W3C works on individual components of the web architecture, driven by the functional needs of the W3C participants. This particular focus may lead us to miss system-level considerations such as the overall performance of typical implementations. While performance suffers for a variety of reasons, Web standards could be part of the problem. In the past, when we looked at performance we instrumented the architecture to allow performance to be measured. This is quite different from a system level focus on addressing and improving performance.

As we mature to take a platform level view of our work, we should address performance issues to grow the acceptance of our standards.

What are the indicators that show that there is or is not a problem?

Every week, there is a news article appearing indicating performance issues with HTML5. Recent examples are:

What are the risks?

Any development platform critically needs developers; developers are less likely to pick the Open Web Platform to develop their applications if there are performance issues with it.

Is the problem real?

  • Do we have examples of slow Web applications?
    • maps.google.com
  • Should we and can we compare the performance of native applications with Web applications?
    • Performance depends on the device and browser used of course.
    • "... HTML5 technologies can deliver as-good-as-native experiences ... But the lesson from Fastbook is that it’s hard work" Making Mobile Work

Identifying the performance issues

  • Where are the bottlenecks?
    • Poor, incomplete or simply missing GPU acceleration for CSS effects
      • We need performance testing for CSS transitions and animations.
    • Slow DOM interaction performance
      • CSS reflows?
      • Enabling the browser to optimize animation via polling the pointer position rather than using move events (e.g. when using pointer position to update CSS transformations)
      • Measuring the rendering lag and allowing apps to provide estimate of the pointer position rather than using what is essentially a historic position by the time the frame is rendered
    • Crowded main threads that result in stutter for things like fast infinite scrolls
      • Better worker support for multi-core processors
      • Shared memory access by workers (synchronized with UI thread)
    • Developers coming from web 1.0 backgrounds with rudimentary programming skills who cargo-cult their AJAX apps with resulting poor performance.
      • Best practices and better tooling.
    • Some new low end phones have terrible browser performance across everything
      • performance testing. Are those phones poor for native apps as well?
    • The browser on this brand new high-end phone is very sluggish doing content animation in general.
      • performance testing.
    • offline support
      • this is common to native and web apps. Several are doing poorly at keeping data on the client side.
  • Are there common patterns/usages where performance becomes an issue?
      • scrolling
      • animation
      • synchronizing rendering to pointer position during movement
  • Are performance gaps similar on desktop and mobile? Are those gaps specific to an implementation, set of devices, or OS?
    • some browser don't perform as well. Firefox takes more than 10 seconds to load the boston.com website, where Chrome takes 3 seconds. (site was loaded in both browsers, the device was rebooted, then loaded again).
    • low end devices

Solutions?

Is there something we can do to help the performance of the Web Applications?

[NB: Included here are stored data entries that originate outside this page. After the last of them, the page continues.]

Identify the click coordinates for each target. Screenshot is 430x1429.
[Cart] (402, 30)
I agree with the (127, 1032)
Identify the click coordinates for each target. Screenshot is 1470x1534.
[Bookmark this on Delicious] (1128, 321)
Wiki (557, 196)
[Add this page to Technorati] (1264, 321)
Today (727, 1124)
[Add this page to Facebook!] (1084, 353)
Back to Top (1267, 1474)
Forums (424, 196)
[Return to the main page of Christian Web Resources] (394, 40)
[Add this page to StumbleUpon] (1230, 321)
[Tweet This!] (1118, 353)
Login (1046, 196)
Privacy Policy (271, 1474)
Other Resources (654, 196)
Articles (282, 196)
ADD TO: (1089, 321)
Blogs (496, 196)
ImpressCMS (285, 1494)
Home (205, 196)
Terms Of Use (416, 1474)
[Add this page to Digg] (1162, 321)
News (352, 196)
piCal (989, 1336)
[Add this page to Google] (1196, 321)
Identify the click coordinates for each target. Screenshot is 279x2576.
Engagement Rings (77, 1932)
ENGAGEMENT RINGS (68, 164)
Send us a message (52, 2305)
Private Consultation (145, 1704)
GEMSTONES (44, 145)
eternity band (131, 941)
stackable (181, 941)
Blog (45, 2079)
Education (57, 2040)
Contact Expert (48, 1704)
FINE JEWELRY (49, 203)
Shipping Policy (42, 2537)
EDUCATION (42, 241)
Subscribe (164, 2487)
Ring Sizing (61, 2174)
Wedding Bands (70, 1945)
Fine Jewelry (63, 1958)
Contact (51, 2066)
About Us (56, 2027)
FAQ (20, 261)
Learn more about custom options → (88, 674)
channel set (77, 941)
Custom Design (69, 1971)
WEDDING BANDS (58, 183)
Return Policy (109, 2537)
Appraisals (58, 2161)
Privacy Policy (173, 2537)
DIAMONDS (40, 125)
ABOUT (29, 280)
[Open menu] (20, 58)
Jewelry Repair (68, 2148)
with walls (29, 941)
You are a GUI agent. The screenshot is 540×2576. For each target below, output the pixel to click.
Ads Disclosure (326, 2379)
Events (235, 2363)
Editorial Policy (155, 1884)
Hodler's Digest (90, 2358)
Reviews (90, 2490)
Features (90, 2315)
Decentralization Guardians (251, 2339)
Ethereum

  • Should we advise groups to include a performance considerations section in their specifications?
    • Might be better to focus on performance testing
  • Should we create a "Performance Community Group", similar to our Privacy Interest Group, to provides guidelines and advice for addressing performance in standards development.?
    • Would need to identify individuals interested in contributing to it
  • Should we produce more guidelines/best practices?
    • Within the Web Performance Working Group?
    • On webplatform.org?
      • Yes, any propmotion of best practices, tooling, etc. will help.

Proposals:

1. Produce the best practices on webplatform.org and package them once per year as a Working Group Note and get them published by the Web Performance Working Group: - having the source on webplatform.org allow more individuals in the community to contribute - having the practices published once a year increase the outreach, and is more likely to get attention and review from other Groups

2. Start a performance test suite.

3. Build a showcase app (to illustrate performance best practices)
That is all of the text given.